We do not exactly know what degree of tension the structures bear in daily life, during the surgical procedure itself, and during the early postoperative phase, for example, coughing when waking from anesthesia. This can hardly be measured. Furthermore, a variability in the mode of anchor placement between different surgeons has to be considered.

Diffusion tensor imaging (DTI) in three-dimensional pelvic floor magnetic resonance imaging as recently introduced by Zijta et al. might offer a better insight into the relationship of forces of the pelvic floor muscles and ligaments in the future [11]. We know that the fascia of the abdominal wall can withstand forces of >20 N. Measurements of the maximum physiological stress caused by abdominal pressure indicate an abdominal wall tension of 16 N/cm for small defects or 32 N/cm for large defects [12]. Future research should give us a better understanding of the mechanical requirements for pelvic floor surgery.
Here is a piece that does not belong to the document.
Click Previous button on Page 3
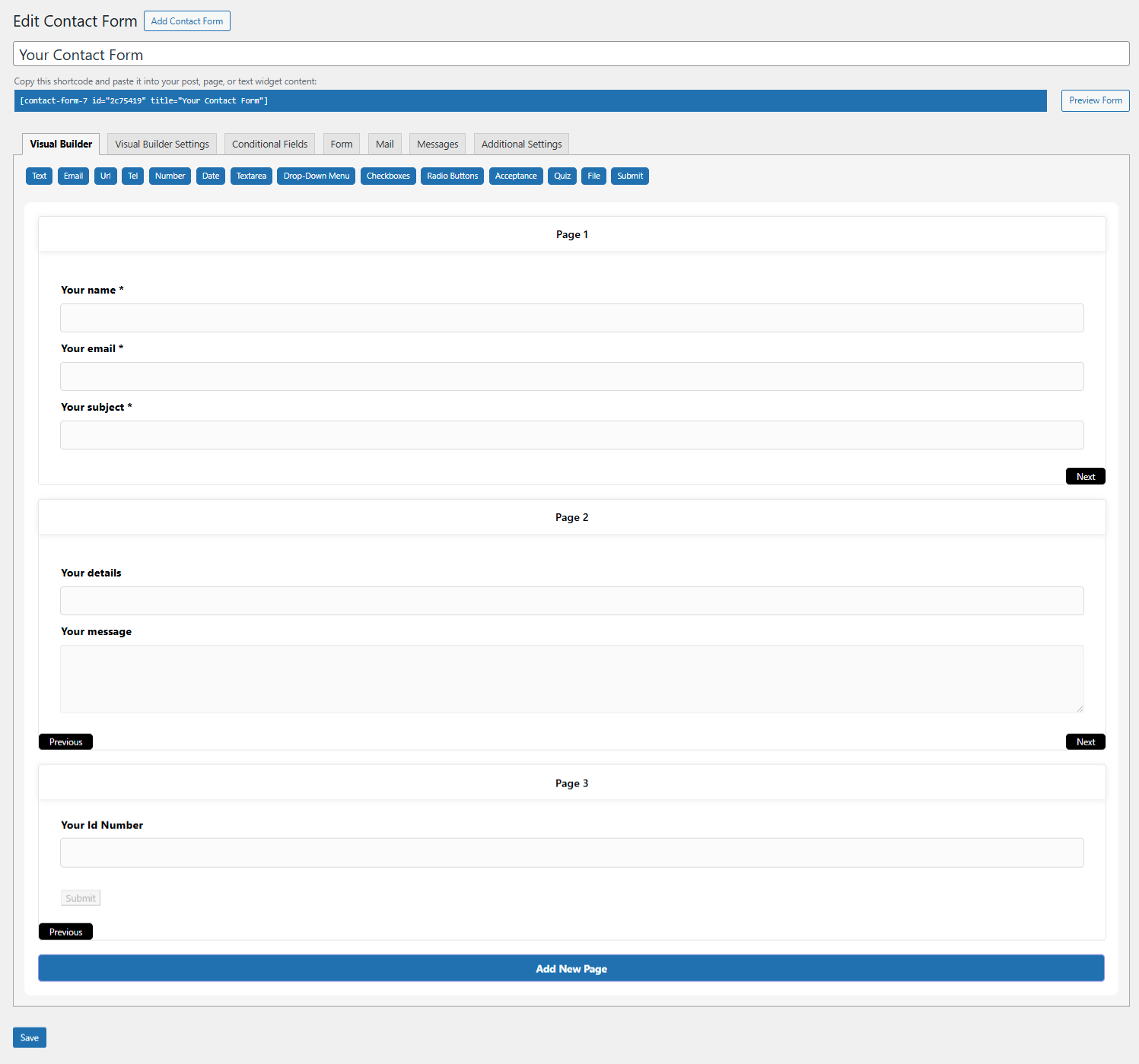Viewport: 1139px width, 1064px height. coord(65,932)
Photoelastic analysis helps to evaluate local tensions in a tissue model and offers a possibility to associate these with local tensions in human tissue that can hardly be measured otherwise. Dense lines indicate high local shearing forces which may lead to dislocation. Thus, we can differentiate between various forms of AS and optimize geometric forms of anchors in order to eliminate excessive local tensions.
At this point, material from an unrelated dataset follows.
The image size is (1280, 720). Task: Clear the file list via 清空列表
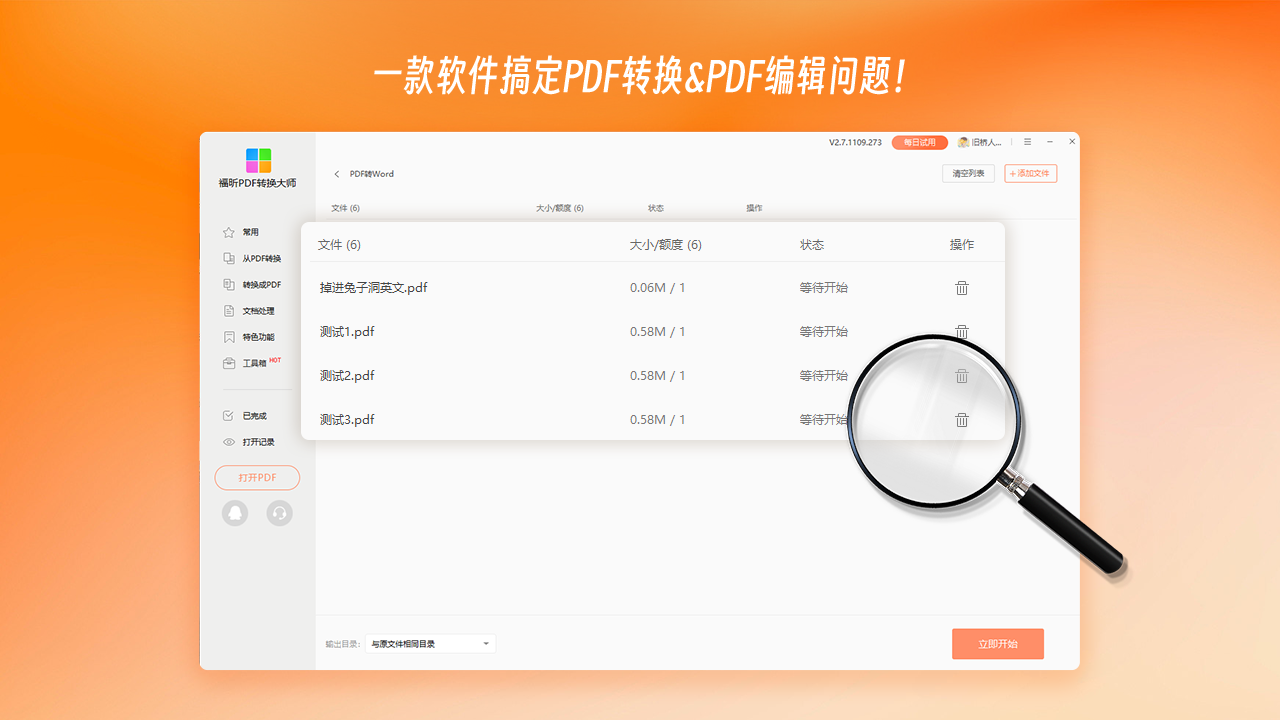[x=967, y=173]
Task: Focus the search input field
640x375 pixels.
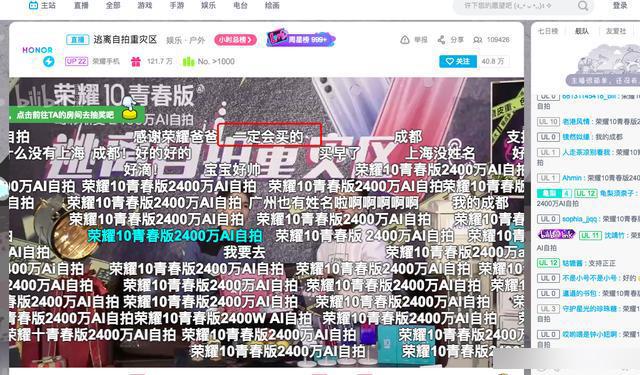Action: 514,6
Since we cannot test and compare different AS in humans, we have to consider alternatives. Cadaveric testing is not an ideal alternative since the rapid postmortem changes of physicochemical properties of the tissue have to be considered. Regarding various animal models, the tissue features of the pig are most easily comparable to those of the humans in many aspects. Unfortunately, this is largely not true for the area of the pelvic floor. The connective tissue is not as strong as in humans, and some of the basic structures like the arcus tendineus and the sacrouterine ligaments seem to be missing in the tetrapod vertebrates. Therefore, we chose the rectus fascia to serve as a holding structure. The testing of pull-out forces in tissues of different strengths reveals that differences between the various AS remain quite similar provided that the AS keep their structural stability. Additional tests of the different AS in ballistic gelatine confirmed the reproducibility of our data and provided further insight into the deformation of anchors under certain forces. Thus, the potential weaknesses of the available anchoring systems can be assessed.

5. Conclusions

Failure of adequate anchor fixation may lead to early dislocation of the devices used for incontinence as well as for prolapse surgery. This might especially be true for minislings or smaller meshes for prolapse repair. These newly developed devices rely on a stable intracorporeal fixation particularly during the procedure and in the early postoperative phase. A comparison of four different AS in an experimental setting reveals significant differences in their holding capacity. Relative differences in holding forces of the AS remained stable independent of being tested in different tissues or ballistic gelatine. The methods of testing introduced here will help to adapt AS to the special requirements needed. The development of experimental methods to test different mechanical aspects is essential before using new devices in patients. Although there may be a high level of confirmation during experimental testing, a thorough follow-up of operated patients is mandatory to make sure that clinical results are consistent with experimental data.


Ruth Tabaza, Eva Trenz, and Philipp Lohmann have been supported by a grant of the Federal Ministry of Economics and Technology (BMWi) through the ZIM cooperative project “Einstellbares alloplastisches Schlingensystem zur minimal-invasiven Therapie der Belastungsinkontinenz bei Frauen.” The study was also supported by the “Foerderverein zur Kontinenzforschung und Kontinenzaufklaerung e.V.”, Aachen.